» **Records to process**:
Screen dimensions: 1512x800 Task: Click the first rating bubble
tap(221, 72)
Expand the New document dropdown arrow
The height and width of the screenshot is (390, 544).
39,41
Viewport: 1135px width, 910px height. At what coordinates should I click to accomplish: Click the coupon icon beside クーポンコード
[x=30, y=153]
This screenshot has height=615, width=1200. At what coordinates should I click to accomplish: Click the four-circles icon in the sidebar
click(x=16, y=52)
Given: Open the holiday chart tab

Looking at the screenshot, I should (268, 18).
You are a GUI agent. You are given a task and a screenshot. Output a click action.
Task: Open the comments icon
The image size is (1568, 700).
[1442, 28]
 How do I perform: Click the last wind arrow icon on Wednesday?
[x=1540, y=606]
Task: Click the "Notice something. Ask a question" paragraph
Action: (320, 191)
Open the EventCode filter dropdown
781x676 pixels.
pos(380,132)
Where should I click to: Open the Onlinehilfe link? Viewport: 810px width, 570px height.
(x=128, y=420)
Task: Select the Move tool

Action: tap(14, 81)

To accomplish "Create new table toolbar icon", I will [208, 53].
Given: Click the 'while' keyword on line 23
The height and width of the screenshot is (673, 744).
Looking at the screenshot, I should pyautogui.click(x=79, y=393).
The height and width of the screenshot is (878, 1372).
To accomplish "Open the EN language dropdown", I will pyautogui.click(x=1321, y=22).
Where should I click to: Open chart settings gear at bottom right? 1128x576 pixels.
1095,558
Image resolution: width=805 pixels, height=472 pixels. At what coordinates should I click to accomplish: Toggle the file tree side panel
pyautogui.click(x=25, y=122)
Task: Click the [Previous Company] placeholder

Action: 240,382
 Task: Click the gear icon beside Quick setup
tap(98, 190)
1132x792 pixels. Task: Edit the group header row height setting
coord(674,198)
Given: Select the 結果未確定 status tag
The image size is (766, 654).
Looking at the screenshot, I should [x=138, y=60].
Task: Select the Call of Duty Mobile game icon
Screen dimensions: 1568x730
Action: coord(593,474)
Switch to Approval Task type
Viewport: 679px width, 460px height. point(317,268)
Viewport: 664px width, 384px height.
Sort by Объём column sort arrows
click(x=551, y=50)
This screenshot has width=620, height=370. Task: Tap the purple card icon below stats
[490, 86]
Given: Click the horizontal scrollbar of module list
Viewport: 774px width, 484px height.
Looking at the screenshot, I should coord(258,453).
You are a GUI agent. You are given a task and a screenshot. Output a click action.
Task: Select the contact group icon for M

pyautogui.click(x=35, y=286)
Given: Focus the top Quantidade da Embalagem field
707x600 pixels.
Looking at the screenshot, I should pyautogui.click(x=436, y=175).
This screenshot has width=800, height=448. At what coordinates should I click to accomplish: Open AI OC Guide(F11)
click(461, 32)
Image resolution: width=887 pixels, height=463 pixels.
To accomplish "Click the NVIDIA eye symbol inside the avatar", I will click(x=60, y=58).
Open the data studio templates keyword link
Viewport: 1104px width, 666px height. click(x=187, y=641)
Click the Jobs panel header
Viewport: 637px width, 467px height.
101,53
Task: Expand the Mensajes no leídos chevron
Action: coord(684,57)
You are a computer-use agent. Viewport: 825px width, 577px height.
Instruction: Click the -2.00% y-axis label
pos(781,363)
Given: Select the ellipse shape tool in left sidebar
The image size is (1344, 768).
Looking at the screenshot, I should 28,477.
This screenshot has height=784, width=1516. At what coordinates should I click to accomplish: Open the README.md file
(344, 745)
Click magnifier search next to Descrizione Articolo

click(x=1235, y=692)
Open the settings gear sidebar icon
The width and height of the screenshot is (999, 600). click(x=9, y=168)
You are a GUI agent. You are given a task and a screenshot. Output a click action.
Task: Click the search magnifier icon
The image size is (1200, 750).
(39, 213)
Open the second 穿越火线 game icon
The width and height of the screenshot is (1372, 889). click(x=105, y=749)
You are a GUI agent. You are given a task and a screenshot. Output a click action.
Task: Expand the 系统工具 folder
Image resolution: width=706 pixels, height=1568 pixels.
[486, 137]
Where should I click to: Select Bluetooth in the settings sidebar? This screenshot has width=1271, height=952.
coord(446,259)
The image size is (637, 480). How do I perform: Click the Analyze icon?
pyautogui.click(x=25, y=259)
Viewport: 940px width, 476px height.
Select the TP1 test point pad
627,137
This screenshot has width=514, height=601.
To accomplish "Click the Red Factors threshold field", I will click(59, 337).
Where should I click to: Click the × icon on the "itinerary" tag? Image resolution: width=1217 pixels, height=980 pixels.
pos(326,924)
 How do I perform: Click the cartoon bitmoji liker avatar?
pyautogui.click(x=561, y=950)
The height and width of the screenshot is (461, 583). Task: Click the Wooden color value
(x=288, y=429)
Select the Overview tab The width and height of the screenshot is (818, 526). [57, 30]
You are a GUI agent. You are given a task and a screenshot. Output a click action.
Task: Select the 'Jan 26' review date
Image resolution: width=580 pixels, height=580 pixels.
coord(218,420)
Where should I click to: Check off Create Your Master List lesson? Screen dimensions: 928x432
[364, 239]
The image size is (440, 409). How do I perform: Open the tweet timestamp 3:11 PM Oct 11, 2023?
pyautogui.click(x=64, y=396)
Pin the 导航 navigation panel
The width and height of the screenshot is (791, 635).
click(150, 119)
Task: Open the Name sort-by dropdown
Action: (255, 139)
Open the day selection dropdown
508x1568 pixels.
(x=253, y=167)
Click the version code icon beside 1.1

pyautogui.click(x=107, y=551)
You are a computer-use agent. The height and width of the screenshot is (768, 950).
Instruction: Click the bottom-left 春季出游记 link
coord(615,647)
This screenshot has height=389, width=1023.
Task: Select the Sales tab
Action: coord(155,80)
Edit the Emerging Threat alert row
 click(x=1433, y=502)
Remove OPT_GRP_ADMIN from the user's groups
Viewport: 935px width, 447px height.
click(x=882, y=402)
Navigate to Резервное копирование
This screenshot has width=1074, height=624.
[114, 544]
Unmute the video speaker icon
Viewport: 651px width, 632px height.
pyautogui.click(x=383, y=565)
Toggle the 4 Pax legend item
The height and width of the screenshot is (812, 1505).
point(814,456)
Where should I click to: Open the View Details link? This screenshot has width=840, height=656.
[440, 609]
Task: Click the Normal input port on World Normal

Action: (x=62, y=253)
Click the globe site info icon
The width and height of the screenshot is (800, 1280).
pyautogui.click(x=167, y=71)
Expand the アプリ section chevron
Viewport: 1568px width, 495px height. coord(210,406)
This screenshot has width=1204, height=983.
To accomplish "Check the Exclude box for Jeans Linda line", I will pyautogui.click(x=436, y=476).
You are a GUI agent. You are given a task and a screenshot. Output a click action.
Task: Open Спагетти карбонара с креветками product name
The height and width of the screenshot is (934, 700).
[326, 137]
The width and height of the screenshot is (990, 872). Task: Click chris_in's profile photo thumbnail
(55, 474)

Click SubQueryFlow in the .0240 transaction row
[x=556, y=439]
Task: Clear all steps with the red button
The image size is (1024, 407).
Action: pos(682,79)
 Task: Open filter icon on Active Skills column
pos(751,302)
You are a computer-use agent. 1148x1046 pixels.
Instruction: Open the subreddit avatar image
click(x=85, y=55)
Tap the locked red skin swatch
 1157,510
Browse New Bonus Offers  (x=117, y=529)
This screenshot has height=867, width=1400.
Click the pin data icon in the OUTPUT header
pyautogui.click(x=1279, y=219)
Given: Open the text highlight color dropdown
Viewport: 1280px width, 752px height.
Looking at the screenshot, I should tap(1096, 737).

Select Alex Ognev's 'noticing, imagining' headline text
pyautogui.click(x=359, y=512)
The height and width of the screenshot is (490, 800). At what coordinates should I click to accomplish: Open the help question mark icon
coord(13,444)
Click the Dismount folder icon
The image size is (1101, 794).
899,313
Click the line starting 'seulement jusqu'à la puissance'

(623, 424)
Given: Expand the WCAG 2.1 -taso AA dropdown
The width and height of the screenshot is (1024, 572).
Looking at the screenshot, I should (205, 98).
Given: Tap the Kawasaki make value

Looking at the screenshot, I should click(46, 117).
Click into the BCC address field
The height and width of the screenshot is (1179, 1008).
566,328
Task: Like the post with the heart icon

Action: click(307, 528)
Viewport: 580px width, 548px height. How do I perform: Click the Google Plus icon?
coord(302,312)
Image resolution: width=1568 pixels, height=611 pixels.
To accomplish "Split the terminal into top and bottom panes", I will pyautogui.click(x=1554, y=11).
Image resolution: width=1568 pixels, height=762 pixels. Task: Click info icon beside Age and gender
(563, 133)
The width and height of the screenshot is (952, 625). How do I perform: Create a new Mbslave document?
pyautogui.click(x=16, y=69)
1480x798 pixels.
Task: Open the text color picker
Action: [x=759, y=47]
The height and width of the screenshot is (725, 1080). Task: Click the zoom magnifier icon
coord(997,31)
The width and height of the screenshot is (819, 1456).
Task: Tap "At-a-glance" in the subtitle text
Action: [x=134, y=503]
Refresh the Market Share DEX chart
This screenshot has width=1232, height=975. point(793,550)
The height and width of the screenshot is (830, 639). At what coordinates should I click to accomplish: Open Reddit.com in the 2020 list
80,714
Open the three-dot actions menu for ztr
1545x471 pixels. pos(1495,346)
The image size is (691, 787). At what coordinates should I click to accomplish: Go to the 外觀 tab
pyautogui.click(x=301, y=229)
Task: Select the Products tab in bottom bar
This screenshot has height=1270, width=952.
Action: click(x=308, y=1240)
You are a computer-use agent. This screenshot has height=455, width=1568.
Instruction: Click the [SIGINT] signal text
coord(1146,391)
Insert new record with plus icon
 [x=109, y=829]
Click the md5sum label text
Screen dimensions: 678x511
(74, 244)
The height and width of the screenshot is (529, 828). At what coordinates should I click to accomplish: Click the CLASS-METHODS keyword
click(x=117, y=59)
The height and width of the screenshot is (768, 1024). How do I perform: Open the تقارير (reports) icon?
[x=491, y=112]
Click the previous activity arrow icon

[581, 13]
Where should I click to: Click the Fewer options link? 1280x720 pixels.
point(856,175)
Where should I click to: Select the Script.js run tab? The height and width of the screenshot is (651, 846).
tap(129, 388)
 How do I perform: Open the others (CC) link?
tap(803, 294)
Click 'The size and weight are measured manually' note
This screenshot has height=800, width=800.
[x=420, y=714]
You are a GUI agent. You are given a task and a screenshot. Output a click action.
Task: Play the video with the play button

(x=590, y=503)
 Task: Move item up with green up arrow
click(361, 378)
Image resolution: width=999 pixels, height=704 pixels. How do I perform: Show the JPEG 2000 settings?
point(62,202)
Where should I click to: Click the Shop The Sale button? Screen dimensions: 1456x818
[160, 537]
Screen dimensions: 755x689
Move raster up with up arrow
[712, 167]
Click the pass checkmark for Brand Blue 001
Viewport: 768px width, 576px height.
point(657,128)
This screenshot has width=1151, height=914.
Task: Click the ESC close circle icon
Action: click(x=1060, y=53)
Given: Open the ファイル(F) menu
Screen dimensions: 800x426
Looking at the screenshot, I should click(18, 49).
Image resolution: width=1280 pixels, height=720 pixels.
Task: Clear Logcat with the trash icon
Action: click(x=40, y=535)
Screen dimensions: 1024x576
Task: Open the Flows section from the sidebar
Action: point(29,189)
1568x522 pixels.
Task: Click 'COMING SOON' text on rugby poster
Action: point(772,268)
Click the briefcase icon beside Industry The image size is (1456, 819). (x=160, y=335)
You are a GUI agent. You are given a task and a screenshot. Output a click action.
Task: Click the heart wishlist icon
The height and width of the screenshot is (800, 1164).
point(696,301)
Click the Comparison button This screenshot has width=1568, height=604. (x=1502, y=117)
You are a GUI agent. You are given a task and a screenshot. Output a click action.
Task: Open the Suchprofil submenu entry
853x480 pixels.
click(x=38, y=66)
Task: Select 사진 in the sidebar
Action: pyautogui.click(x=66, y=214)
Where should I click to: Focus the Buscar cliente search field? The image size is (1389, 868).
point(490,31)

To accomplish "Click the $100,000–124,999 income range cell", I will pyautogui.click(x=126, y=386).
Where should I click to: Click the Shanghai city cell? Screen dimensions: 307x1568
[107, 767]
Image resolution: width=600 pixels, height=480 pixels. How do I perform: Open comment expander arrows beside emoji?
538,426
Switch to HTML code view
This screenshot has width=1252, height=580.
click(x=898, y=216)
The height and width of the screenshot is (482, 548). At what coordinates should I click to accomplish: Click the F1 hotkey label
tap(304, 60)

» **Exercise requirements**:
Sift the material for lines with the string "into". Copy each one found.

» **Response for this exercise**:
Click into the BCC address field
To accomplish "Split the terminal into top and bottom panes", I will pyautogui.click(x=1554, y=11).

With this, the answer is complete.